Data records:
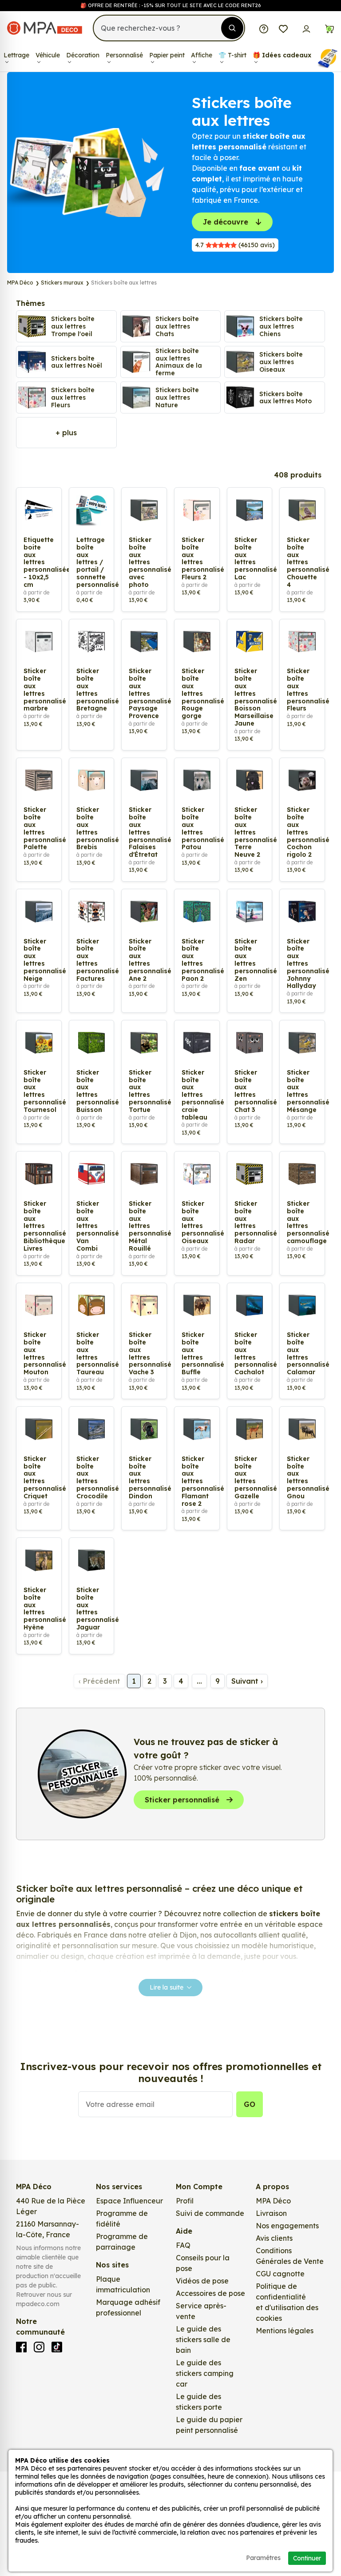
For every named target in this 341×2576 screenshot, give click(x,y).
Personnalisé (124, 55)
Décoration (82, 55)
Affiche (201, 55)
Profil (185, 2200)
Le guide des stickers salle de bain (203, 2339)
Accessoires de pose (210, 2293)
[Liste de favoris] (283, 28)
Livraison (271, 2213)
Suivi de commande (210, 2213)
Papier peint (167, 55)
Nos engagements (287, 2225)
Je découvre (225, 221)
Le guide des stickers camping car (205, 2373)
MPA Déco (273, 2200)
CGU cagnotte (280, 2273)
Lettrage (16, 55)
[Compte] (306, 28)
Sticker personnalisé (182, 1799)
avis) (235, 245)
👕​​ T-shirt (232, 55)
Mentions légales (284, 2330)
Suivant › (247, 1681)
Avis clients (274, 2238)
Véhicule (48, 55)
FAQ (183, 2245)
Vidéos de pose (202, 2280)
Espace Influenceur (129, 2200)
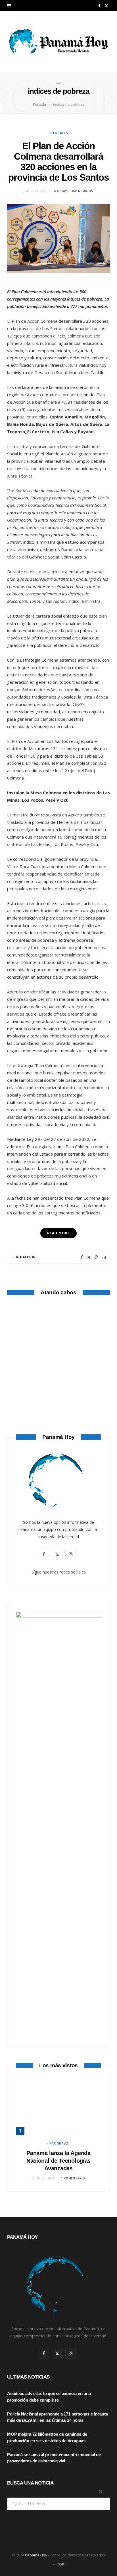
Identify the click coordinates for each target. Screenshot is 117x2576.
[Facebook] (82, 1257)
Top (60, 2564)
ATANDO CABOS (58, 1396)
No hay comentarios (73, 191)
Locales (60, 133)
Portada (39, 104)
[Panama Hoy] (58, 41)
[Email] (104, 1257)
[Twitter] (89, 1257)
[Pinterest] (96, 1257)
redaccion (25, 1257)
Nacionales (59, 2143)
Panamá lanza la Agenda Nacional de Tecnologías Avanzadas (58, 2160)
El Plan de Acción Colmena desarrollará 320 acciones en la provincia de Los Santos (58, 162)
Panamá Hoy (36, 2555)
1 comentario (73, 2178)
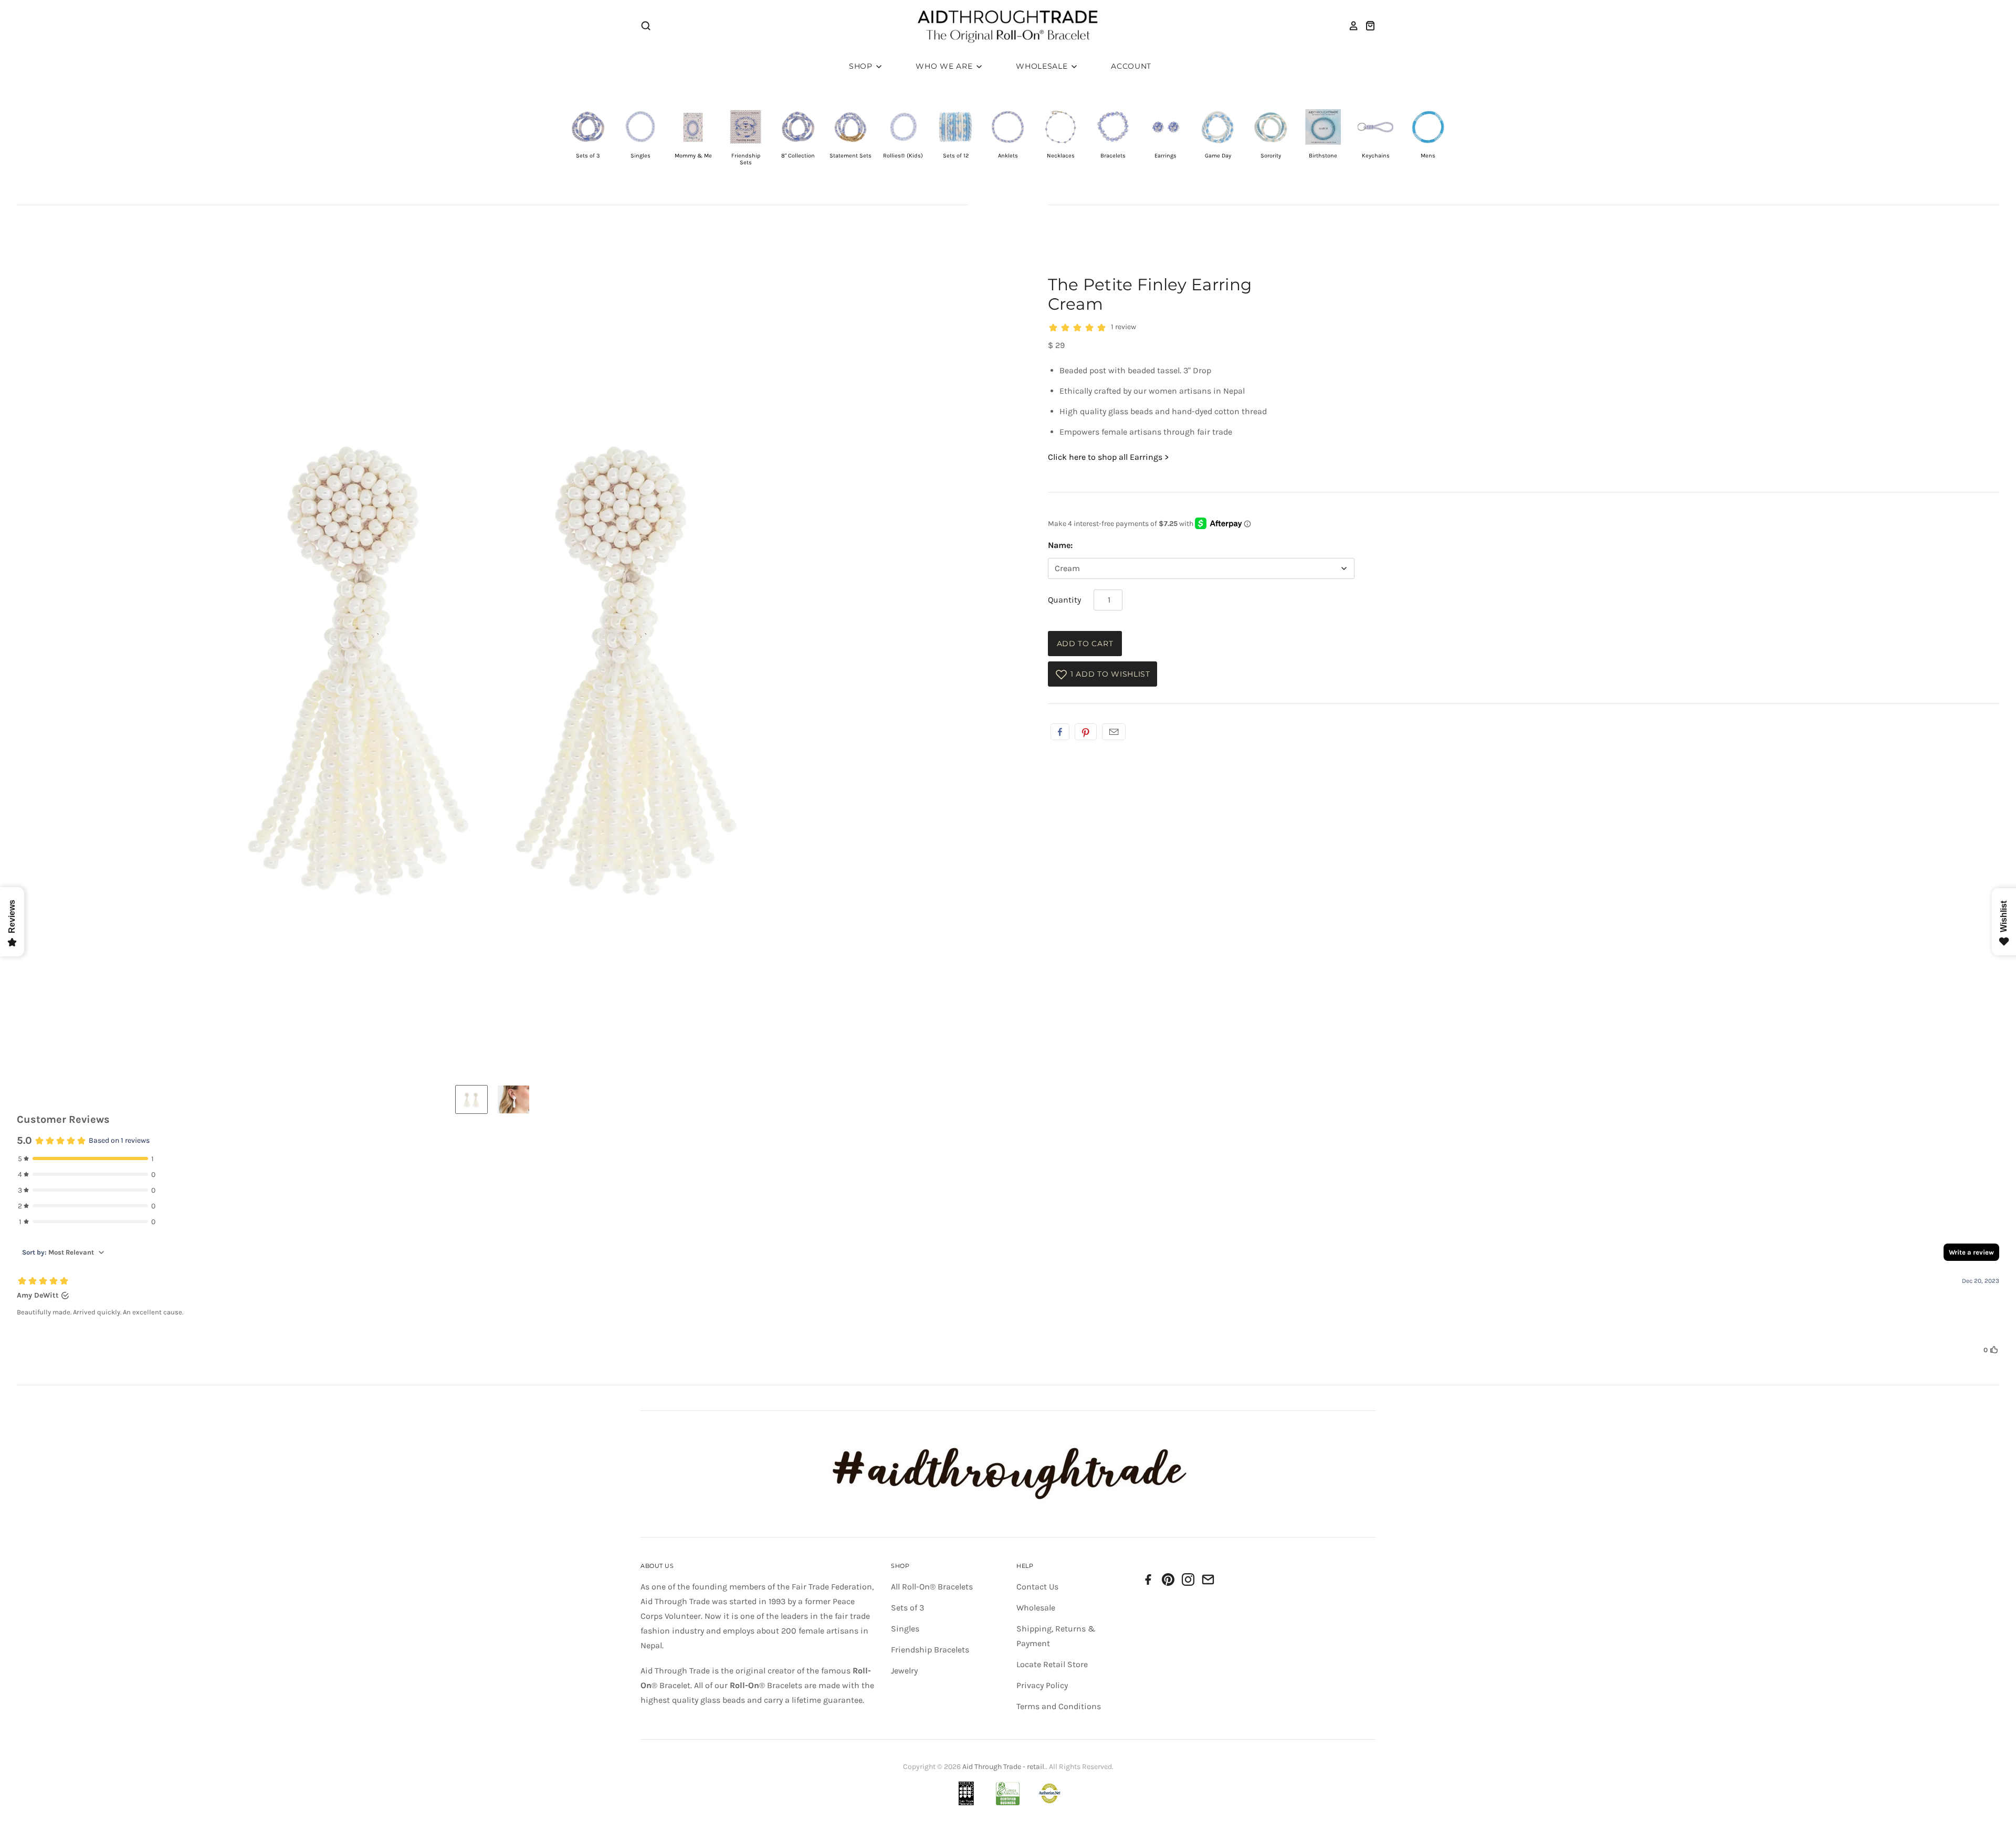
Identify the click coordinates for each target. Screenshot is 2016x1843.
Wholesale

▸ Task prompt: Above are some records. Copy each of their lines that holds the string "stickers".

▸ Response area:
Le guide des stickers salle de bain (203, 2339)
Le guide des stickers camping car (205, 2373)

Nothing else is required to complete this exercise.